Воистину, я обладаю бесконечной способностью прятать голову в песок и убегать от самой себя. Зачем о чем-то думать в собственный выходной, если можно этого не делать? Я не трачу время на то, чтобы что-то изменить. Долгая совместная жизнь с моей мамой убедила меня, что от перемен часто бывает больше проблем, чем удовольствий. Вот, например, сама мама всю жизнь искала этих самых перемен, теряя по ходу дела контакт с мужем и любовь дочери. Или наоборот. Любовь мужа и контакт со мной. Хотя мне почему-то кажется, что папа до самого конца очень ее любил. Любовь – она ведь материя необъяснимая. Мы любим не почему-то там, а вопреки. И папе было безумно жаль видеть, как мама теряется в подвалах собственного подсознания, попадая раз за разом в свои ловушки. Мечты о другой жизни. Разочарование в собственной. Уверенность в том, что уж ей-то была уготована совсем другая судьба. Папа умел жить рядом с теми, кого любил, и не задавать вопросов «Почему я до сих пор не на «Мерседесе»?» И маму он любил, хотя она сделала все для того, чтобы он ее возненавидел. Но он – нет, он продолжал ее любить. Просто в последние годы предпочитал делать это на расстоянии. Чтобы не зашибло. И я до сих пор хожу по ее дому, как по минному полю. И мне совсем не помогают мысли о том, что я уже большая девочка. Ну что, в конце концов, такого она может мне сделать? Мне – молодой, вполне состоявшейся женщине, способной самостоятельно отвечать за себя. Ну вот, сказала, а сама этому не верю. И тут вполне прослеживается заботливое воспитание мамочки – я сама не верю, что могу позаботиться о себе. Хотя сейчас все изменилось. Я стою на своих ногах (только периодически дрожат коленки), а мама ходит по своему коридору и разговаривает сама с собой. Долго, часами бормочет что-то себе под нос, ругается, спорит. Требует кого-то к ответу, грозит кулаком. Когда я впервые заметила за ней эту привычку, мне стало страшно.

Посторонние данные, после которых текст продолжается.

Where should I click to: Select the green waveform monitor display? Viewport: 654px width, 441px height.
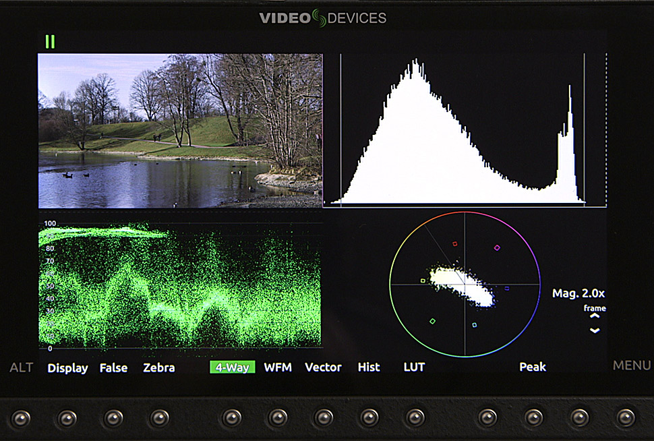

– Мам, ты кому все это говорила? Там никого нет!
– А? Ничего, это я так – сама с собой, – кивала она.
– Не хотела бы я так, – сказала я своей подруге Машке, когда мы сидели на ее кухне.
Вместо того чтобы определиться, что€ я чувствую и думаю про свое повышение, я приехала к ней с тортом и бутылкой вина. Машкин муж по субботам работал допоздна, а мы не виделись так давно, что вино кончилось практически сразу.
– Я бы не вынесла общаться с самой собой. У меня отвратительный характер. Я заговорю себя до смерти! – усмехнулась подруга. Она почти не изменилась с тех пор, как мы вместе взрывали асфальт двумя колясками с кричащими младенцами женского пола. Только плечи стали более округлыми – килограмм пять на них наросло. В остальном все та же Машка – хохотушка с живыми карими глазами.
– Она перебирает старые газеты и сама с собой обсуждает прочитанное. Что-то ворчит себе под нос, а что – не разберешь. А когда я с ней пытаюсь поговорить, она начинает меня пилить. Видно, хочет пустить меня на дрова! – изрекла я и откусила соленый огурец. Машка всегда прекрасно готовила. И не так, как мой Кирилл, для которого было только два блюда – жареная картошка и пельмени. Она делала всякие варенья из одуванчиков и самодельные дрожжевые пироги с белыми грибами. Машкиному мужу страшно повезло, и он об этом знал.